Home Research Recognising types of mammal damage to trees and woodland

Every stage of tree growth may be attacked by one or more species of mammal. Often a species may cause damage at several growth stages. Most mammal damage to trees is from either:

  • Browsing – feeding on buds, shoots and foliage
  • Bark stripping from main stems or branches – gnawing or rubbing.
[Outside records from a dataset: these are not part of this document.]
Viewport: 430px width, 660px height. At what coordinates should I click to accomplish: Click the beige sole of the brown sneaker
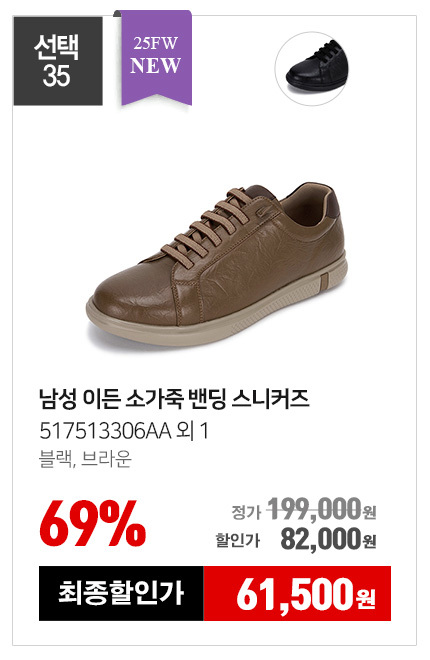(x=217, y=314)
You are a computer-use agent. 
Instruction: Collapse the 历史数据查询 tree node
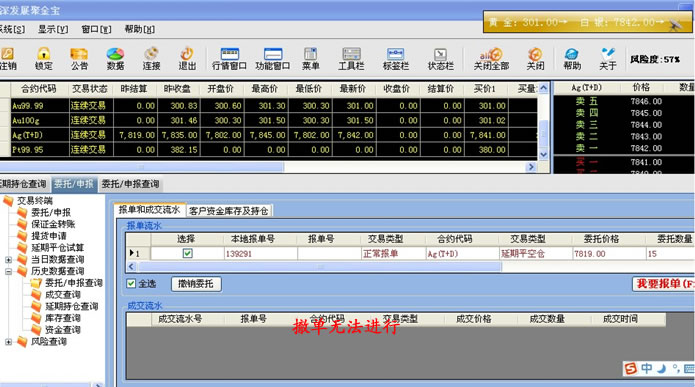click(8, 271)
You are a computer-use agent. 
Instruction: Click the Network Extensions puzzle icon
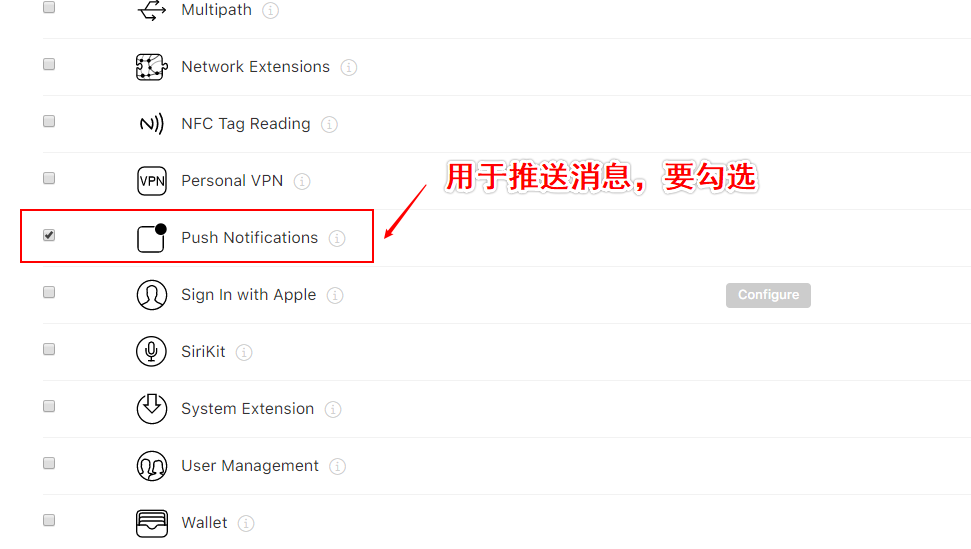[152, 67]
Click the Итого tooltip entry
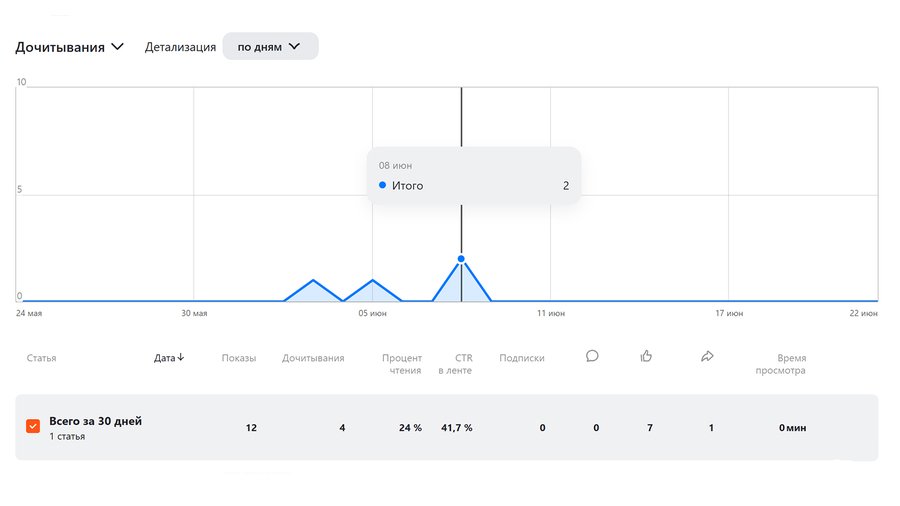The height and width of the screenshot is (506, 900). pyautogui.click(x=406, y=186)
When trying to identify the cause of damage, the most important things to look for are:

  • Form of damage (i.e. browsing, gnawing or rubbing)
  • Height of damage
  • Time of year when damage occurred
  • Presence and size of teeth marks
  • Signs of animal presence and abundance – droppings, footprints, runs, scrapes or burrows.

Points to note:

  • Lack of teeth in front upper jaw of all deer species produces ragged edge on damaged twigs
  • The teeth of rabbits and hares produce a sharp knife like cut. Muntjac may bite partly through thin tall stems and pull them down to eat
  • Sheep and deer browsing damage is often very similar in form but sheep tend to leave wool evidence
  • Fraying is a rubbing injury caused when male deer rub new antlers to remove ‘velvet’ or to mark territories.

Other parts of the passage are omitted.